I’m particularly grateful for the amazing, hard-working staff that has kept MuckRock growing and thriving over the years. The amount of work they do behind the scenes - helping craft appeals, licking stamps, and categorizing hundreds of thousands of incoming agency responses - is incredible, and a critical piece of making it easier for thousands to have a more enjoyable, impactful public records experience.
Strong support for many years ahead
MuckRock would not exist except for its amazing users, who endlessly come up with fascinating new use cases for the site, digging into previously secret corners of government at all levels and helping right wrongs, or just helping the public better understand what government does in its name.
This past year — our first as a non-profit — was our strongest year ever. We roughly doubled in size and output:
- We went from publishing about five stories a week a year ago to 12.5 a week last month.
- Our overall annual budget doubled from around $75,000 to around $150,000.
- We helped publish over 434,173 pages of document this year.
- MuckRock users filed 8,768 over the past year, up from 7,264 in the same period in 2015 and up from 5,133 in 2014.
None of that would have been possible without our paying users, including community users, professional users, and our relatively new organizational accounts, all of whom put public records to work in important and effective ways.

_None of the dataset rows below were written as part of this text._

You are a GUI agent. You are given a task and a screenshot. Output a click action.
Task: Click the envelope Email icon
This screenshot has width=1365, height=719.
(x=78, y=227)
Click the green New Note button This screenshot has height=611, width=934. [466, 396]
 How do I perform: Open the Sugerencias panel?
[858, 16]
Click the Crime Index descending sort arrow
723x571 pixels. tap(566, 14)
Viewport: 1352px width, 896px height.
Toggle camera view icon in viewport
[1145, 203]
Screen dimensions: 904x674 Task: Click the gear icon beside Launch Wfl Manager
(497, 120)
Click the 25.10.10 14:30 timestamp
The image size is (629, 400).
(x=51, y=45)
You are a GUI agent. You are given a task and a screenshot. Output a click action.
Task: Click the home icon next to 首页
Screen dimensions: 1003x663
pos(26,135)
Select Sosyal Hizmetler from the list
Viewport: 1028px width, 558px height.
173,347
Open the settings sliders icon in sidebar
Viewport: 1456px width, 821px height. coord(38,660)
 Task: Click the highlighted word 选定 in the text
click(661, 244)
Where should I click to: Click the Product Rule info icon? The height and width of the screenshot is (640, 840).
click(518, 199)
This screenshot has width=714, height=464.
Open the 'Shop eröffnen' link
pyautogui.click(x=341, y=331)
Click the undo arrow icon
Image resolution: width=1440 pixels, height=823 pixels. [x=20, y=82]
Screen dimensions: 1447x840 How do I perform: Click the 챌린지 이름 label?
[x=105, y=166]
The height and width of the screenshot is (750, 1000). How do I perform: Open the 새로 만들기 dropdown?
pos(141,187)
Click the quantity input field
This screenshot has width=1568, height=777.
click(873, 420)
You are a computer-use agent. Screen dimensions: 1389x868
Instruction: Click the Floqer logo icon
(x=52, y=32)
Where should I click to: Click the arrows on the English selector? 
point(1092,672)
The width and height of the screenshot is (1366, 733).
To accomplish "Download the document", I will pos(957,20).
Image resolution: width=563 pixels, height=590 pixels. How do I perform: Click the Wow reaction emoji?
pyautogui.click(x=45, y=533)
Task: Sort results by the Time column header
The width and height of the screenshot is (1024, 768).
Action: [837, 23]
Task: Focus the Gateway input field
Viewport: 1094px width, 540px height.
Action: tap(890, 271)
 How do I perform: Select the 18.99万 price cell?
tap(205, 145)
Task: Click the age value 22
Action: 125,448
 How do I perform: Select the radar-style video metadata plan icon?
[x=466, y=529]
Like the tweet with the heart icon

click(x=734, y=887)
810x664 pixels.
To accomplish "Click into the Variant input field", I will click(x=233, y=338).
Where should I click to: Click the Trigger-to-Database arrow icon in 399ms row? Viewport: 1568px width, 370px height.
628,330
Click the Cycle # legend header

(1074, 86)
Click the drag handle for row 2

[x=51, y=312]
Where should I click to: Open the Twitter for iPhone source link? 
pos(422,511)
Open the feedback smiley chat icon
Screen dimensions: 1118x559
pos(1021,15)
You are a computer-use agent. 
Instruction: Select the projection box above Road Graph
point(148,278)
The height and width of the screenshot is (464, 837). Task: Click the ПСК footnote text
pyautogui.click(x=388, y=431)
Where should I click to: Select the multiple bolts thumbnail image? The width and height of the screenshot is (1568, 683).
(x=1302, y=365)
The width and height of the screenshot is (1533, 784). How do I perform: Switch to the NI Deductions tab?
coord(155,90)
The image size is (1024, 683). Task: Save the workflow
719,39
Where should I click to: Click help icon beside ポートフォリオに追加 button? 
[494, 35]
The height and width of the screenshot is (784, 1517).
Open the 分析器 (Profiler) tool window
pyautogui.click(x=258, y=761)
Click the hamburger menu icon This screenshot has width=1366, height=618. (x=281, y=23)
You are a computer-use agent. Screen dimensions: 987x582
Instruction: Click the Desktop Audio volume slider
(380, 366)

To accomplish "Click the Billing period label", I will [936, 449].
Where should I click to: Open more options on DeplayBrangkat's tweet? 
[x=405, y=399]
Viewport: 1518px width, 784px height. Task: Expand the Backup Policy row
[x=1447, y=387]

We’re also grateful to all the donors and foundation support we’ve had over the years. Now that we’ve officially filed our first 990, we’ve posted that document along with information on our major funders on a new page that details our finances. If you have questions or suggestions, please let me know .
Thank you for all your support in helping MuckRock make it to lucky number 7. I’m looking forward to many years of transparency ahead.